→ **WHAT IS REQUIRED**: Look in the data below for the line that has "Task: Open the Formato menu in Notepad", then print exactly every line from there through the line that has "Task: Open the Werewolves team link", leaving pictures out.

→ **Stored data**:
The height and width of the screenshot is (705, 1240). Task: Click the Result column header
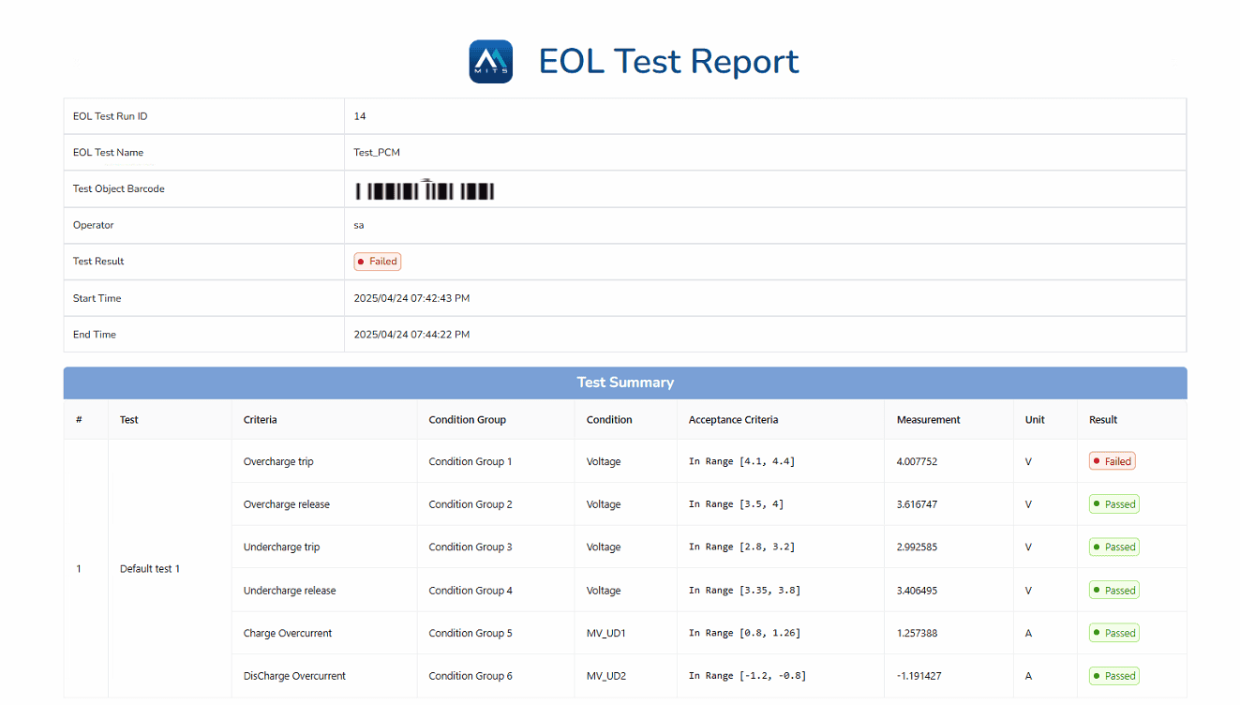[x=1103, y=420]
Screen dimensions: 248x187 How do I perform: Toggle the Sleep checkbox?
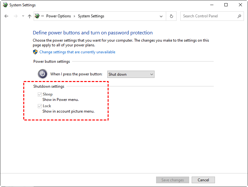click(x=40, y=94)
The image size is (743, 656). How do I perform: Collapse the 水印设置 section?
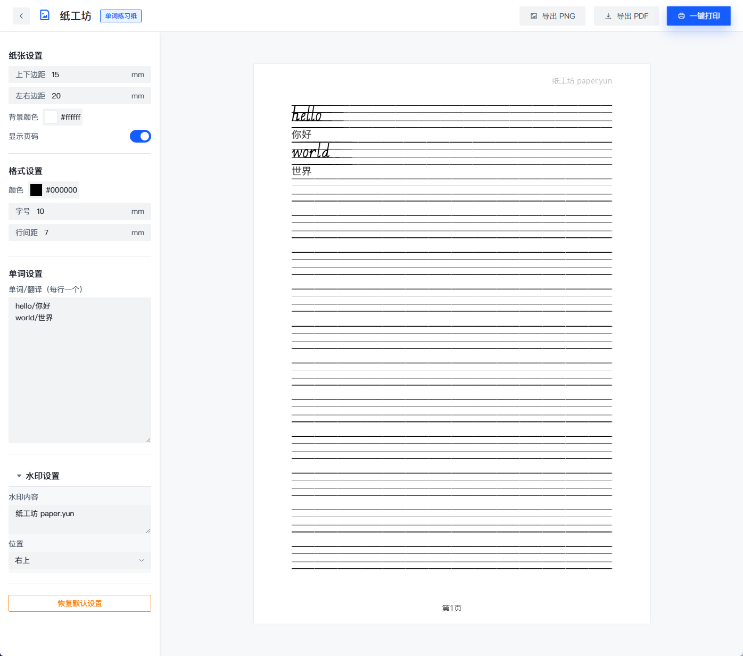point(20,476)
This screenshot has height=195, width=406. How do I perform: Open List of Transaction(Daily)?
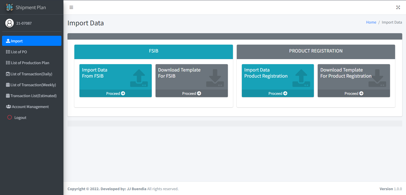[x=31, y=74]
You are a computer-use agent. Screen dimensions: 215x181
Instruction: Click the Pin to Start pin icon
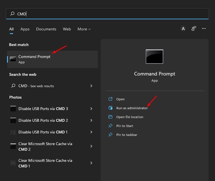pyautogui.click(x=110, y=126)
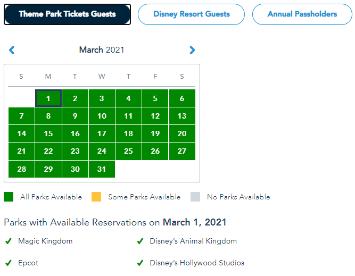Click the green All Parks Available swatch
Image resolution: width=355 pixels, height=276 pixels.
click(x=9, y=197)
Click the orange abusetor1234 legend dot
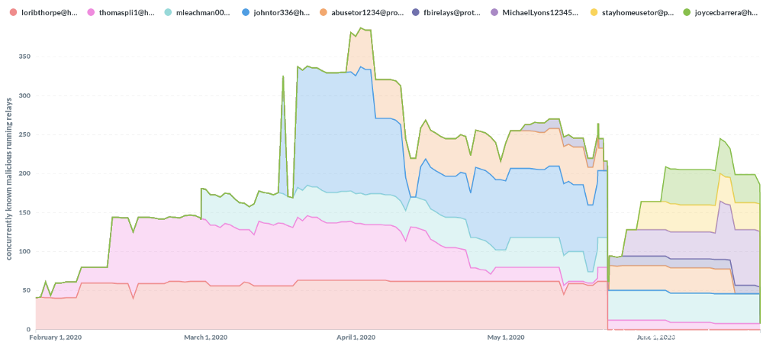 324,13
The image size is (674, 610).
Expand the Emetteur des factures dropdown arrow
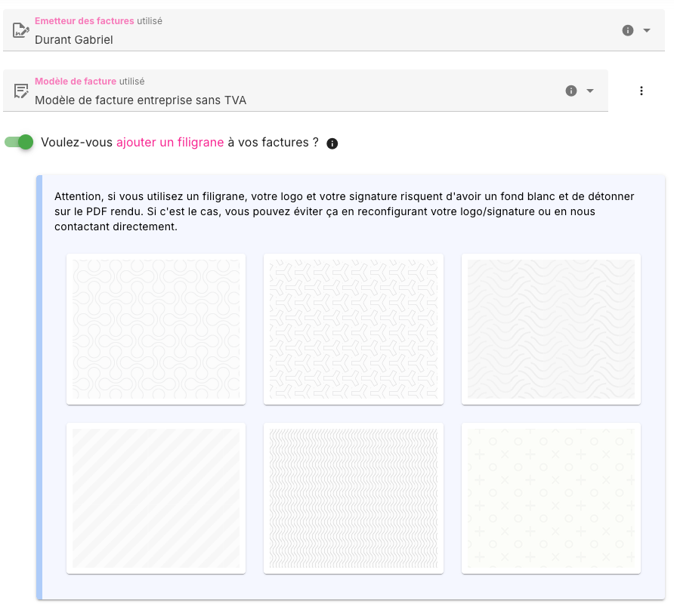click(647, 30)
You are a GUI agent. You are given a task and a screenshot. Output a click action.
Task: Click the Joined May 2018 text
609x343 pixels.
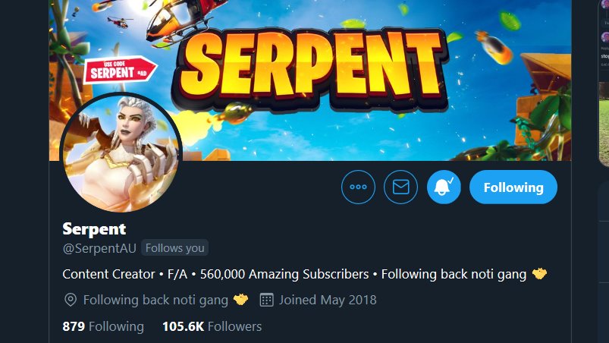coord(328,300)
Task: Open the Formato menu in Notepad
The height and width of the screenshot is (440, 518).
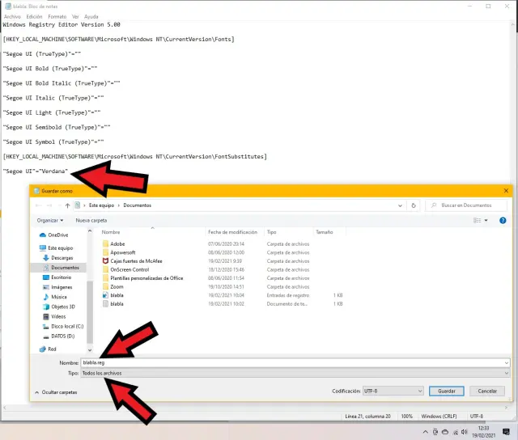Action: (x=57, y=16)
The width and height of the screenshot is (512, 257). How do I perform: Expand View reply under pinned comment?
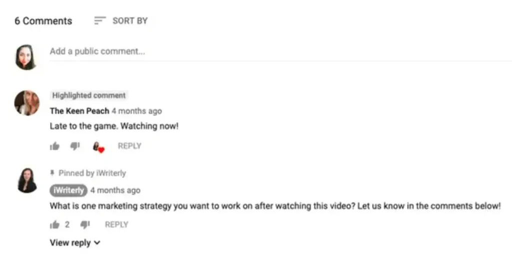coord(75,242)
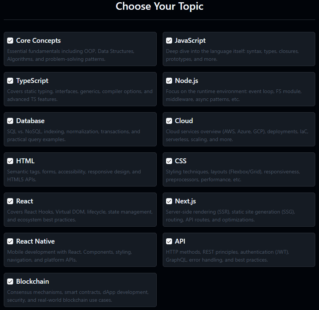Toggle the JavaScript checkbox off
Viewport: 319px width, 310px height.
click(x=169, y=40)
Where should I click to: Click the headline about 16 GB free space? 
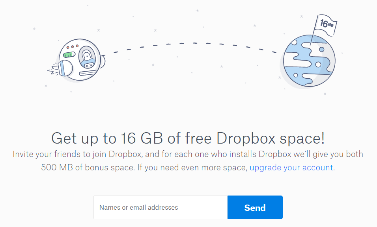pyautogui.click(x=188, y=138)
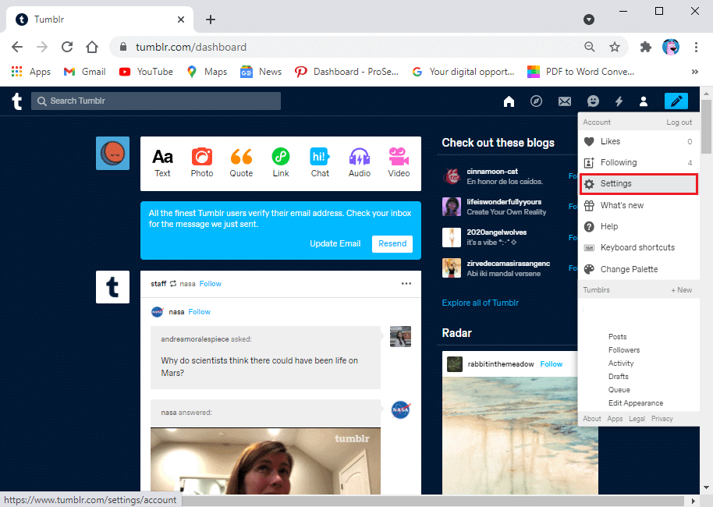Viewport: 713px width, 507px height.
Task: Create a Chat post
Action: click(320, 162)
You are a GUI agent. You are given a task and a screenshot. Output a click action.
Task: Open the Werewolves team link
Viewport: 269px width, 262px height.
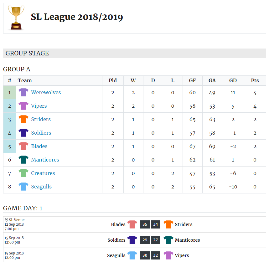point(46,92)
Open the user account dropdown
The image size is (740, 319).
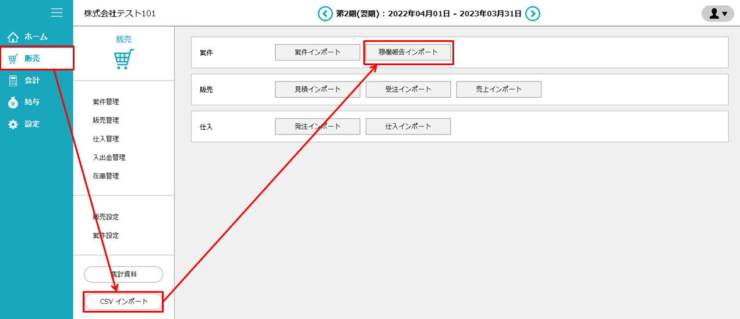tap(717, 13)
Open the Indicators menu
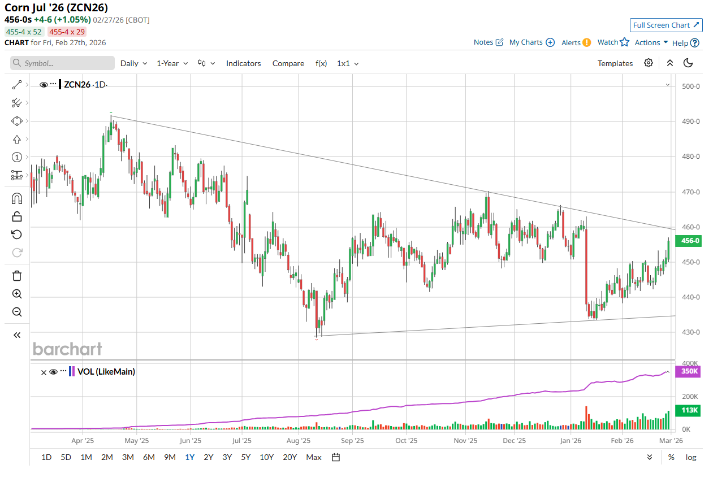The width and height of the screenshot is (726, 482). (243, 63)
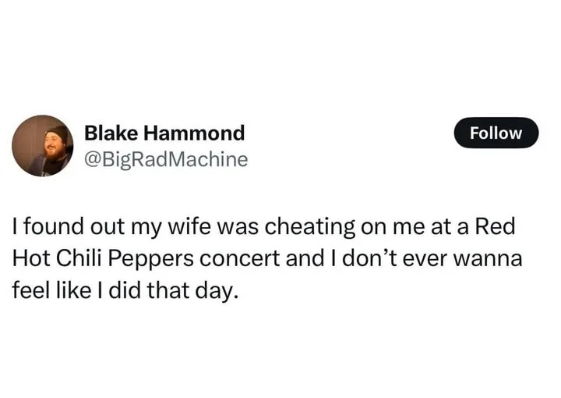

→ **REPLY**:
Task: Open the Formato menu in Notepad
The height and width of the screenshot is (440, 518).
Action: (x=57, y=16)
The width and height of the screenshot is (512, 257). How do I perform: Expand View reply under pinned comment?
coord(75,242)
Toggle the JavaScript checkbox off
Viewport: 319px width, 310px height.
click(x=169, y=40)
Where should I click to: Click the headline about 16 GB free space? 
pyautogui.click(x=188, y=138)
Viewport: 713px width, 507px height.
Task: Create a Chat post
Action: click(320, 162)
You are a GUI agent. You are given a task and a screenshot. Output a click action.
Task: Open the Werewolves team link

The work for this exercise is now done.